Leib­ren­ten­ver­si­che­rung gegen Ein­mal­zah­lung

Zah­lun­gen auf­grund einer sofort begin­nen­den Leib­ren­ten­ver­si­che­rung gegen Ein­mal­be­trag sind nicht –auch nicht teil­wei­se– nach § 20 Abs. 1 Nr. 6 Satz 2 EStG steu­er­frei.

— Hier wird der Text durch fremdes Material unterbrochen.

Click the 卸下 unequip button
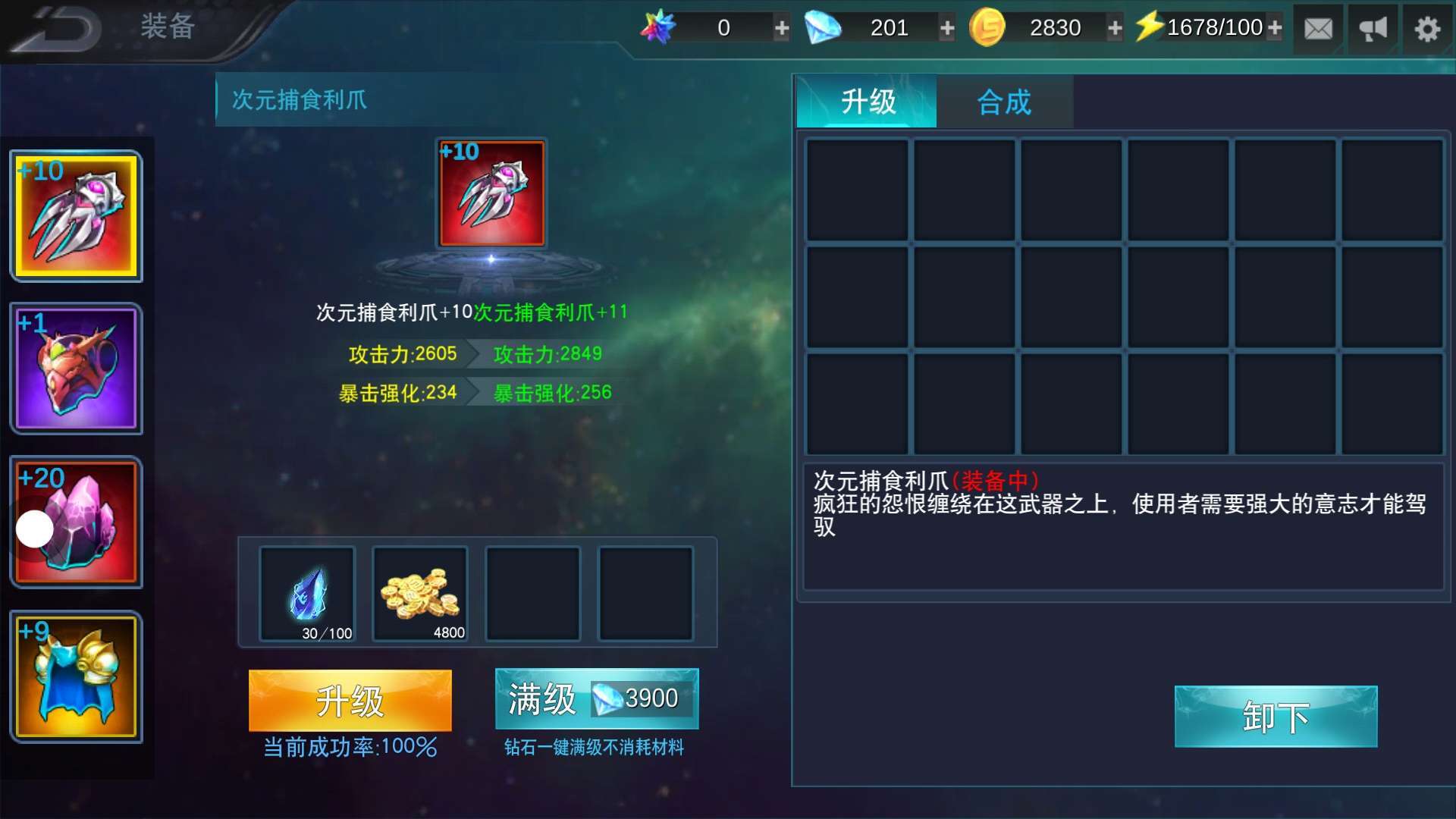1276,717
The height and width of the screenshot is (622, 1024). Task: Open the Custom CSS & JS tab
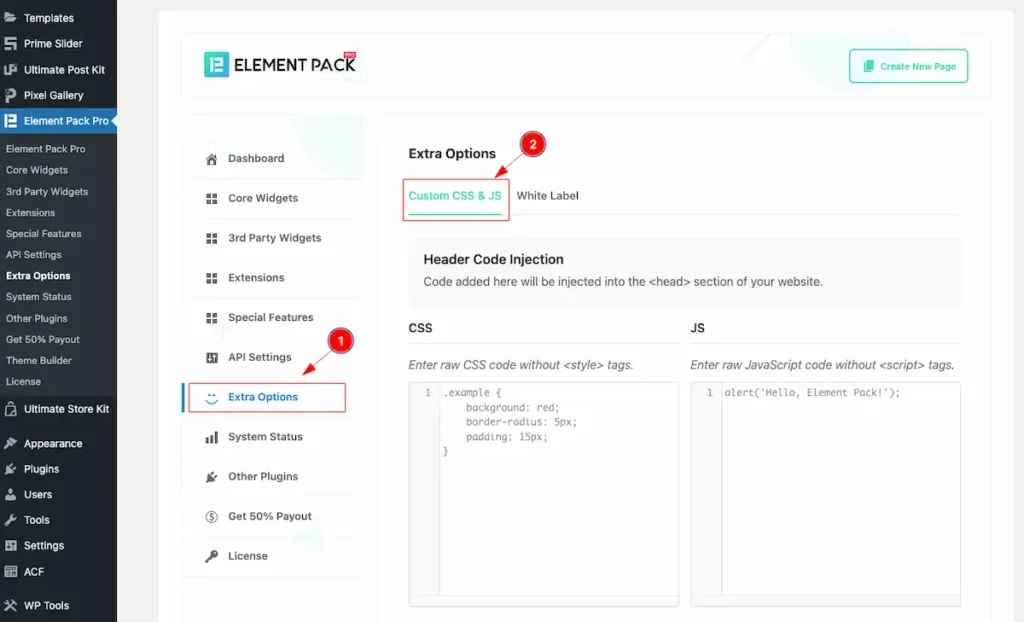click(455, 196)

Leib­ren­ten­ver­si­che­rung gegen Ein­mal­zah­lung

Die Besteue­rung des in der Aus­zah­lungs­pha­se ent­ste­hen­den Zins­an­teils von wie­der­keh­ren­den Ver­si­che­rungs­leis­tun­gen setzt vor­aus, dass dem Ver­si­che­rungs­fall eine Ver­si­che­rungs­sum­me in Höhe des Kapi­tal­werts der Ren­ten­leis­tun­gen zuge­ord­net wird, die auf die Lebens­zeit des Hin­ter­blie­be­nen aus­ge­zahlt wird. Die Ablauf­leis­tung der Ver­si­che­rung als sol­che ist durch die Bei­trä­ge erkauft und inso­fern nicht steu­er­bar. Indes ergibt sich der Zins­an­teil der Ren­ten­leis­tun­gen aus dem Zah­lungs­mo­dus, durch den die Ablauf­leis­tung gestun­det wird. Die zeit­li­che Stre­ckung erfor­dert, den Zins­an­teil der wie­der­keh­ren­den Leis­tun­gen ent­spre­chend sei­ner mate­ri­ell-recht­li­chen Rechts­na­tur steu­er­lich zutref­fend zu erfas­sen.